Only the lines that hold "marker" should be in the answer, each copied from the data below.

- **Saved data entries**
□ □ □
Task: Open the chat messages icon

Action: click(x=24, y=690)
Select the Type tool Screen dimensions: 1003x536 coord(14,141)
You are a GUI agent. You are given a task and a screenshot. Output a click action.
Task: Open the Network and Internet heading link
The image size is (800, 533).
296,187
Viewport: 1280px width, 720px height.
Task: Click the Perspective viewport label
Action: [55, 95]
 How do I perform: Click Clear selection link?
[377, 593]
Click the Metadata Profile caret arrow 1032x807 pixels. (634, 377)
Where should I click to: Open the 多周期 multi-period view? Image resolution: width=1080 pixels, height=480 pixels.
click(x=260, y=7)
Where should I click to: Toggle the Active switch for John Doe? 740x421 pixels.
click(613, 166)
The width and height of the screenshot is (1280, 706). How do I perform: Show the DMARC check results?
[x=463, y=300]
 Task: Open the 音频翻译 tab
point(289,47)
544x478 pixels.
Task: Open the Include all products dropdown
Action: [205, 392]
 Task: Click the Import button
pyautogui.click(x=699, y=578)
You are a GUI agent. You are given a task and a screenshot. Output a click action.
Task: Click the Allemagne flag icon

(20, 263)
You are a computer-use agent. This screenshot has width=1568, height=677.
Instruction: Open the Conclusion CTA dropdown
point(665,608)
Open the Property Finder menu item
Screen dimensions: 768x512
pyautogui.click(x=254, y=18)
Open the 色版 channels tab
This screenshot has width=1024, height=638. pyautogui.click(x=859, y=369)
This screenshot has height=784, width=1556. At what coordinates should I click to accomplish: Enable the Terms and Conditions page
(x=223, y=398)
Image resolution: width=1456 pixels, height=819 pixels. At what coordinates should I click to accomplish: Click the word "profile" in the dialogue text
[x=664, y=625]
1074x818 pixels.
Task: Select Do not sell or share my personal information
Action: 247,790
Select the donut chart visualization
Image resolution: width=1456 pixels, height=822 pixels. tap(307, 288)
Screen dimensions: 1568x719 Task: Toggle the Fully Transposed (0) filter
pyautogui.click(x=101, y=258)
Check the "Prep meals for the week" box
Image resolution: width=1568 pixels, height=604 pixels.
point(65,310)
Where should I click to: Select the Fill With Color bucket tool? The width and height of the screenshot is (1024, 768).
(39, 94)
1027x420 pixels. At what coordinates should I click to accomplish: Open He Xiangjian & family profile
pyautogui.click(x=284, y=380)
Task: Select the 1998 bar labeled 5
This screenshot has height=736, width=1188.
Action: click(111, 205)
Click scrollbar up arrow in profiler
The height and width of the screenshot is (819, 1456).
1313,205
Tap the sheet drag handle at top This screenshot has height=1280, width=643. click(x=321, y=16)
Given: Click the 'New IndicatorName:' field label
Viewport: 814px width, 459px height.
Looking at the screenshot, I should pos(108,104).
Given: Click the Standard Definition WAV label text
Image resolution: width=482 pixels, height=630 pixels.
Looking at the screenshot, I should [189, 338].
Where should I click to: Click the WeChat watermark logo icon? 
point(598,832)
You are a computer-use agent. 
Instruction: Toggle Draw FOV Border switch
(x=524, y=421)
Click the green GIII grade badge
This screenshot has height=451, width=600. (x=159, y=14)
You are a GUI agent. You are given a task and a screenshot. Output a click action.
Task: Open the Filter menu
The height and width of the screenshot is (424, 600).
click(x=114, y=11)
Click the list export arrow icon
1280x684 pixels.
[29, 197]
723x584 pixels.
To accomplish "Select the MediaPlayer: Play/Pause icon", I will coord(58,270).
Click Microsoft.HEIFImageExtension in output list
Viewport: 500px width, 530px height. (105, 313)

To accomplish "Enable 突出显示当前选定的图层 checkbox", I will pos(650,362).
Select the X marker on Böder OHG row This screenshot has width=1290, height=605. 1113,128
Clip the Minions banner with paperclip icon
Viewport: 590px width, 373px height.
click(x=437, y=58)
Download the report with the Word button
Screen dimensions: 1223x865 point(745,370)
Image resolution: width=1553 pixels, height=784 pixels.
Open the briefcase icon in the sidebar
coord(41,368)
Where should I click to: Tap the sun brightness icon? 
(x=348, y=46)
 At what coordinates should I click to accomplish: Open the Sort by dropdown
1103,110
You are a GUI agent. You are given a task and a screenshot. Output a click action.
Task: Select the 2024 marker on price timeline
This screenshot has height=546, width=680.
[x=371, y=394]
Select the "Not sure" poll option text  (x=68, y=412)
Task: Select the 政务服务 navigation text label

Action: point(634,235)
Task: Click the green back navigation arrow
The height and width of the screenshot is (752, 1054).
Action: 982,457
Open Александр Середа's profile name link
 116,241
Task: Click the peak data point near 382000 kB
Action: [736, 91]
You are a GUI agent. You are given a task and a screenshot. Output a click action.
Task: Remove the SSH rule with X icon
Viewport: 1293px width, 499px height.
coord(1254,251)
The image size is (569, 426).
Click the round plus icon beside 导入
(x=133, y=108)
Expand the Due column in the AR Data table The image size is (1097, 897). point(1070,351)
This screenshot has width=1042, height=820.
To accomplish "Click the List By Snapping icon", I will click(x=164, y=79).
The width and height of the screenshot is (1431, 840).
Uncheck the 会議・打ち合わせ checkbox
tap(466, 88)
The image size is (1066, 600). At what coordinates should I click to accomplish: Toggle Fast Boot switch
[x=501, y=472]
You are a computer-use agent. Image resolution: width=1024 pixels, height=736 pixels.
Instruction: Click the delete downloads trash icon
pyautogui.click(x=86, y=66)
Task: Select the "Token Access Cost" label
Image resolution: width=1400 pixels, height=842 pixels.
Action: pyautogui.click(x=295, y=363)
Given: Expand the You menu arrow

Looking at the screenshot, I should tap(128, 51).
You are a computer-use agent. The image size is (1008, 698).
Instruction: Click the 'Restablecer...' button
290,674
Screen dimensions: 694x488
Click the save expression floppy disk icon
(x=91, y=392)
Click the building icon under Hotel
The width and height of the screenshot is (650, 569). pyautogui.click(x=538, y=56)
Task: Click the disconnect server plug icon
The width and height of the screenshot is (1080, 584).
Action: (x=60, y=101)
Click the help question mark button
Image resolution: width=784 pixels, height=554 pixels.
□ □ □
- **SOLUTION BELOW**
Select the X marker on Böder OHG row This screenshot has width=1290, height=605. 1113,128
Task: Select the 2024 marker on price timeline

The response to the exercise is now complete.